▶ [Source data]
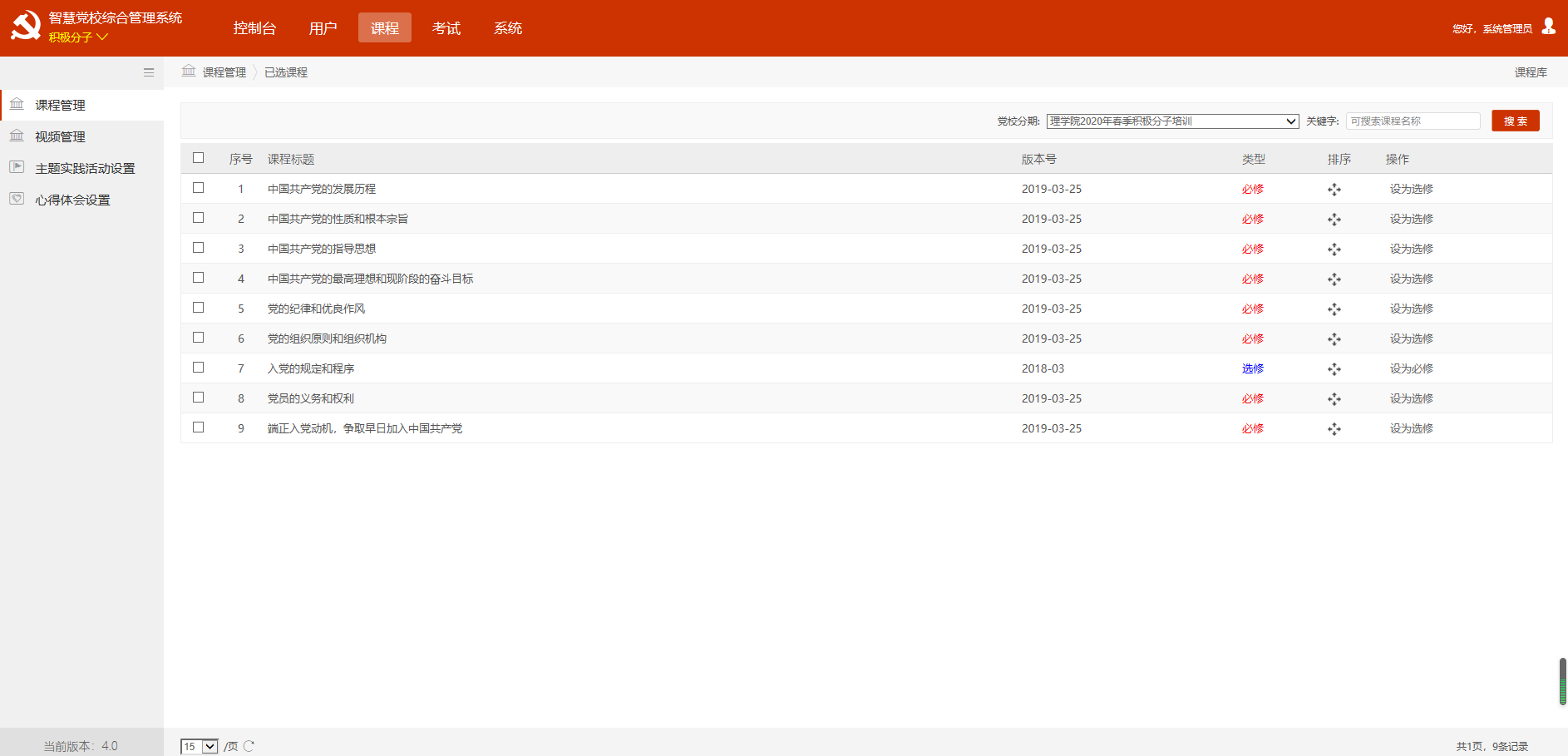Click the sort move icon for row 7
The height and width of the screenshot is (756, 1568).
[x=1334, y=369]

* * *

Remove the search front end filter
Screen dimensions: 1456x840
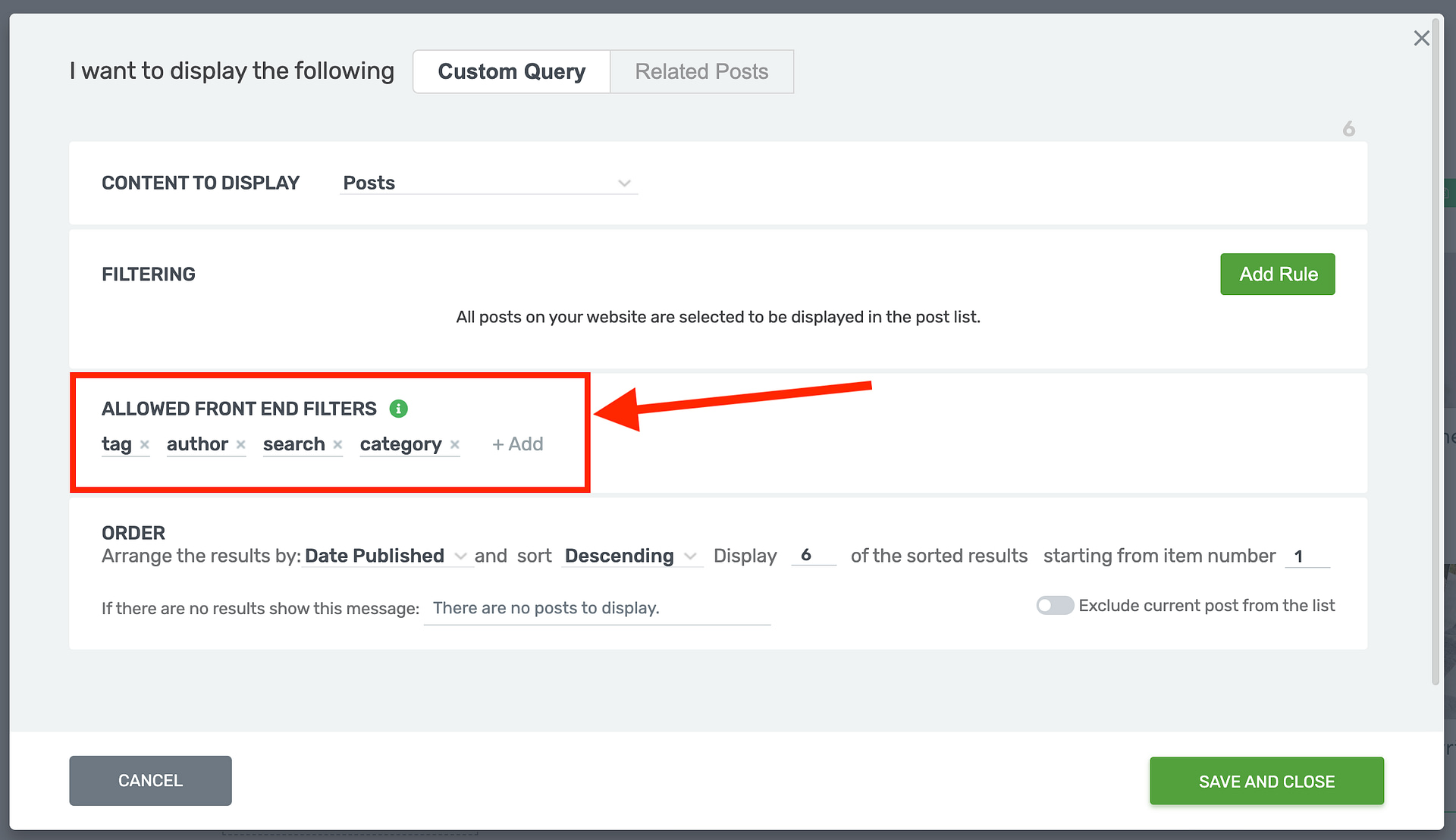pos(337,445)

==

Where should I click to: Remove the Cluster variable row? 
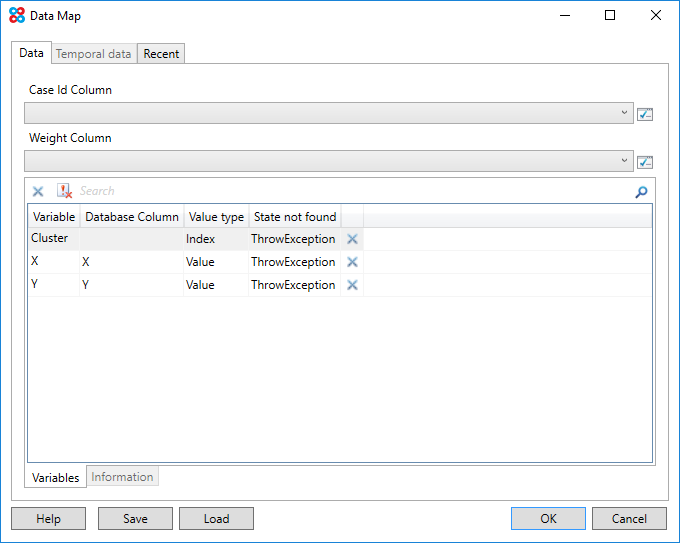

▶ [What to work on] Extract each line of the entries above that contains the word "Remove", copying every such line in full.

▶ [Right answer]
Remove the search front end filter
Where should I click to: Remove the Cluster variable row? 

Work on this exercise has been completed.